#### Work request
The required output is an exact copy of the lines from the one containing "This screenshot has" through the end of the entries below, with pictures removed.

#### Given data

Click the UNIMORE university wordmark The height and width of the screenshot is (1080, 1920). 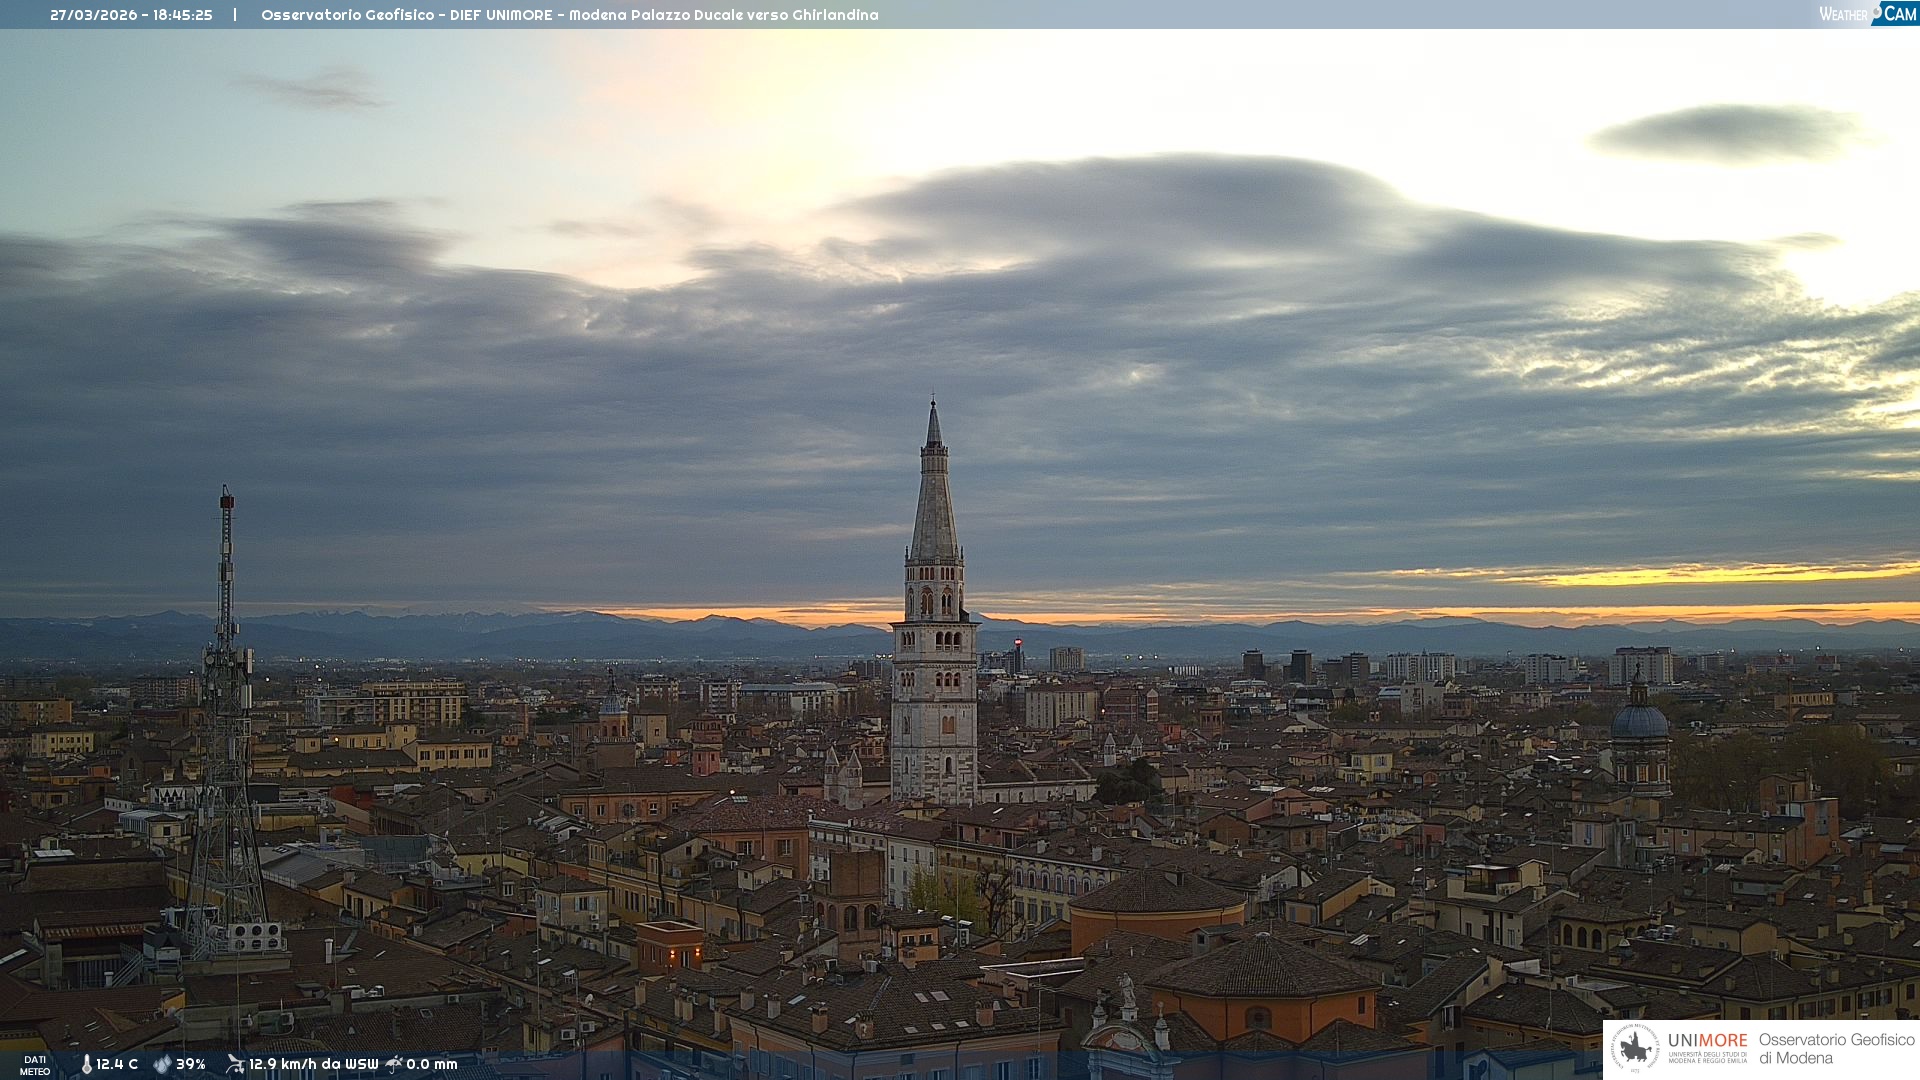click(1707, 1041)
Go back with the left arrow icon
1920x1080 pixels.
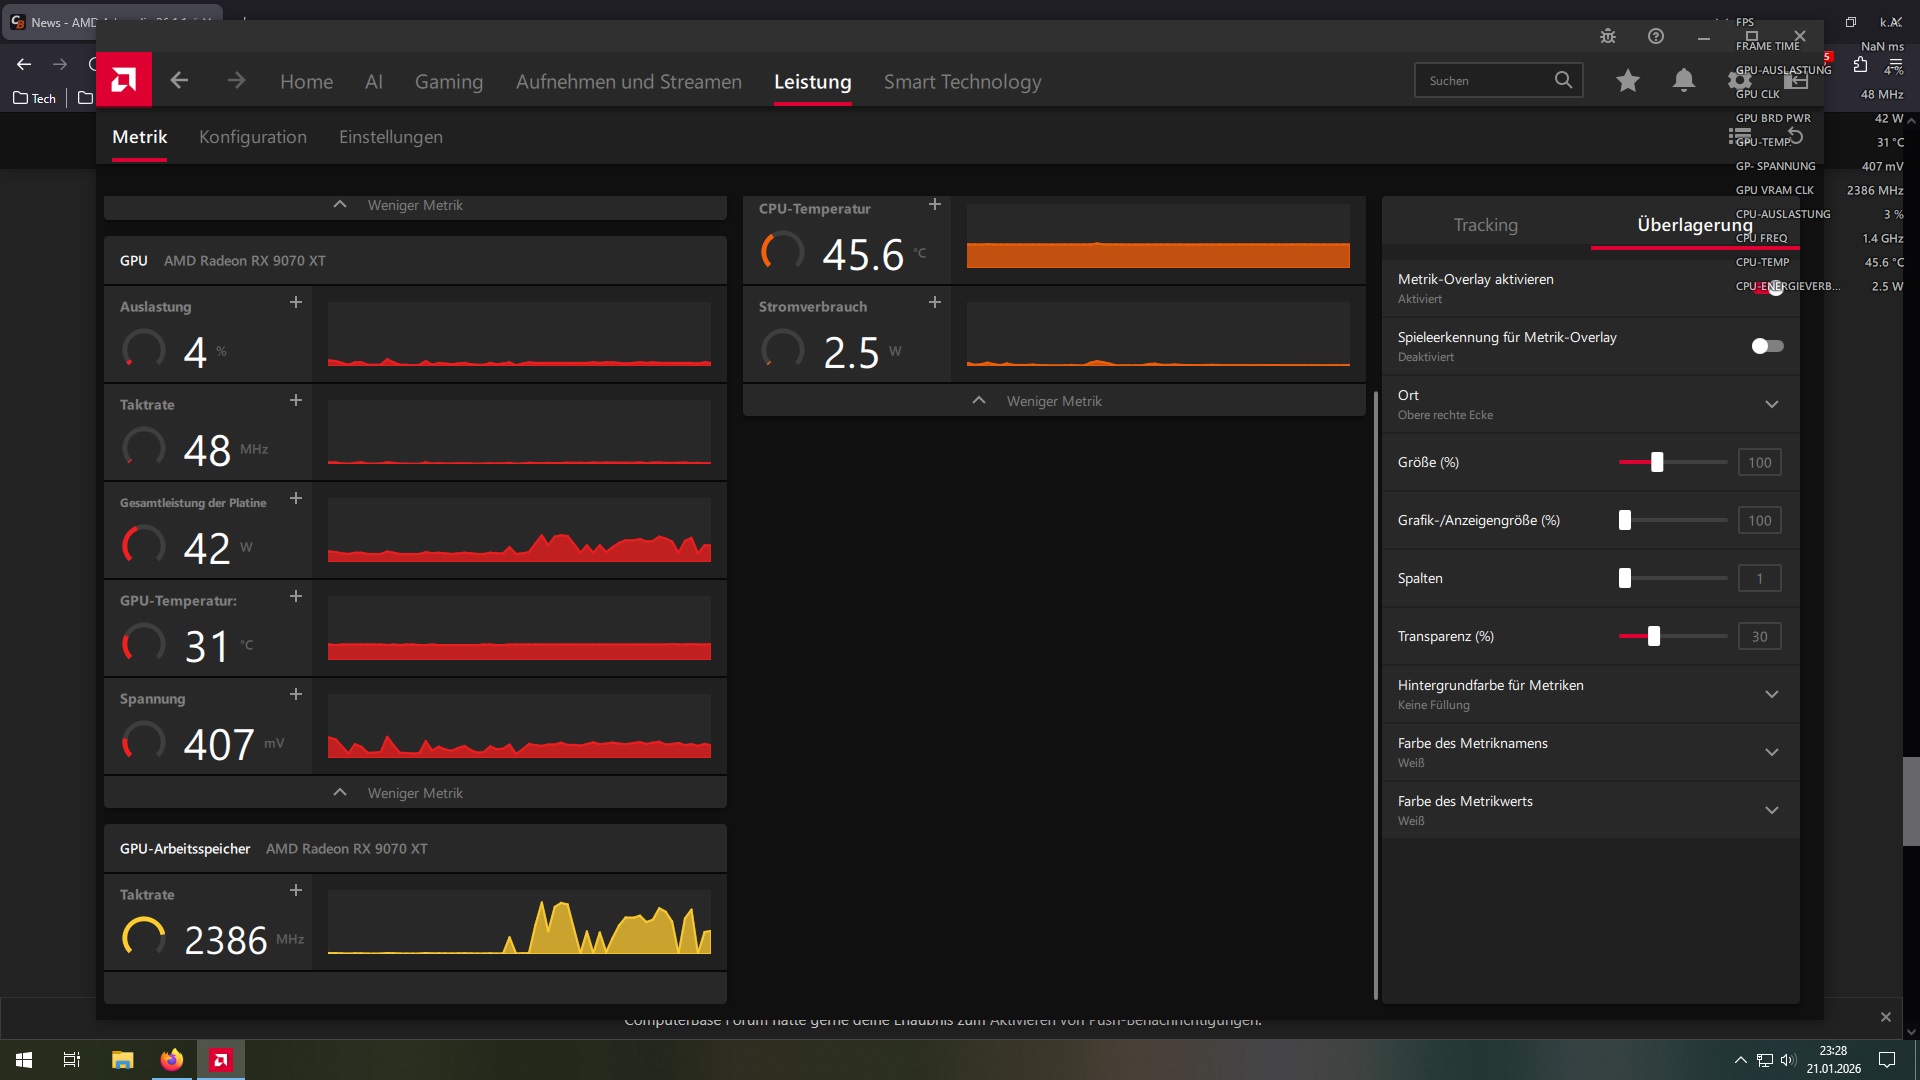coord(179,80)
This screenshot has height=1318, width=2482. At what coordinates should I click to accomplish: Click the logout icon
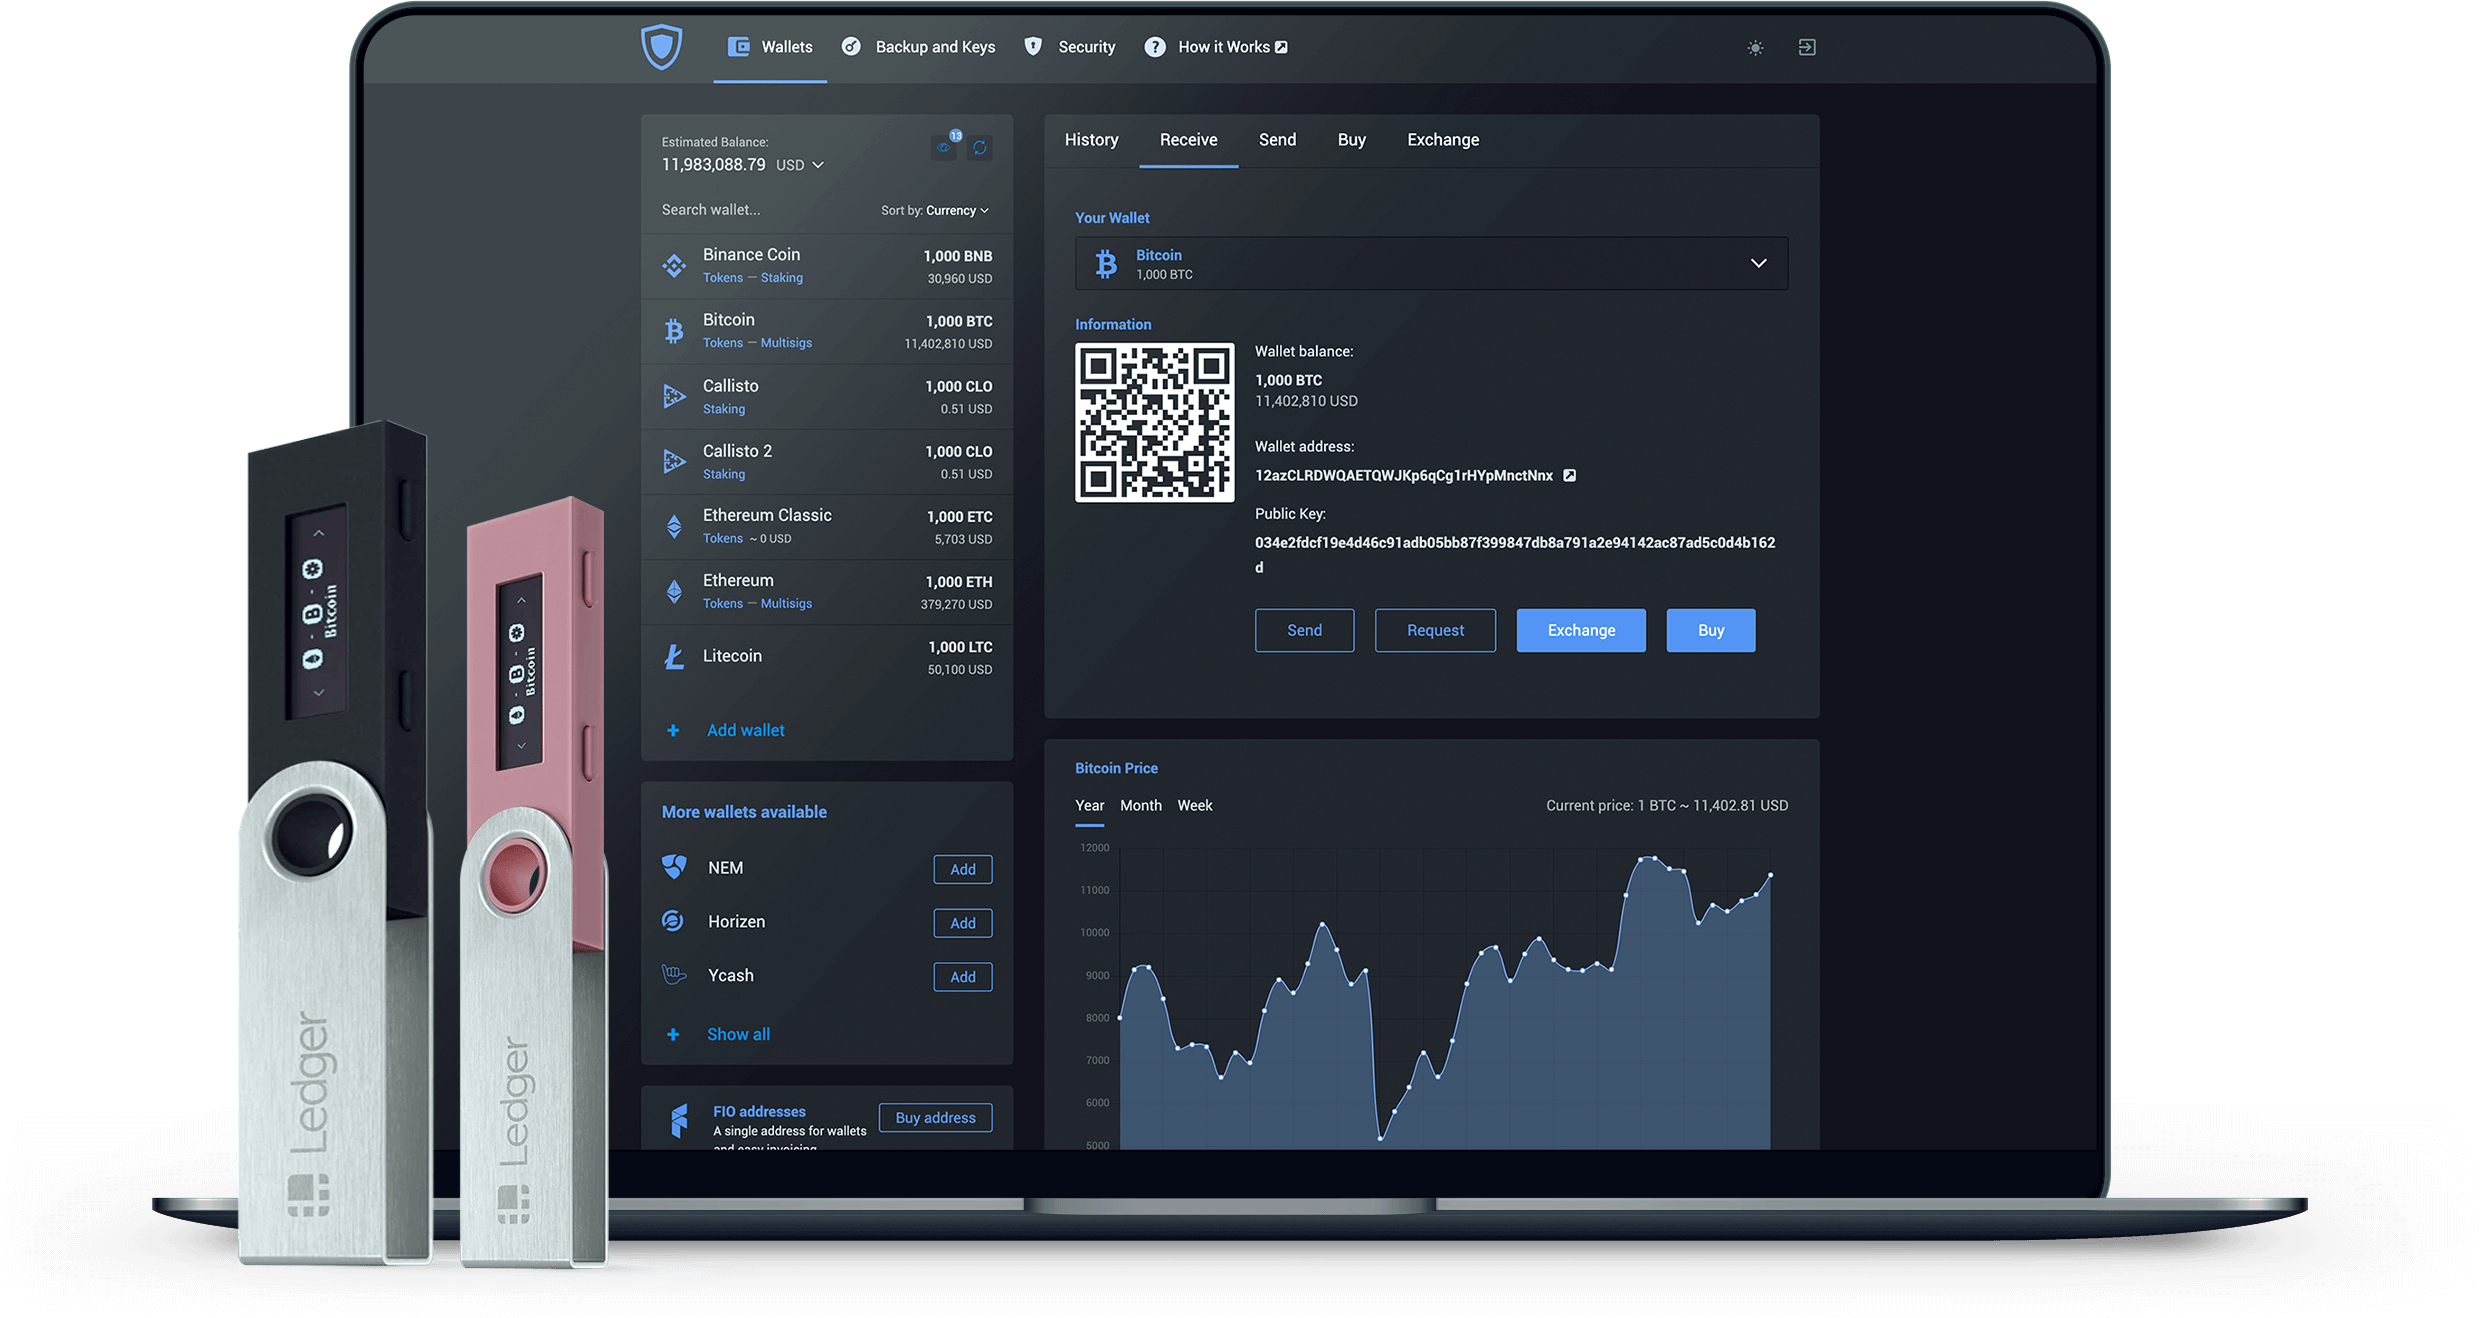point(1806,47)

#### Problem solution
This screenshot has height=1318, width=2482. At what coordinates should I click to accomplish: Click the logout icon
point(1806,47)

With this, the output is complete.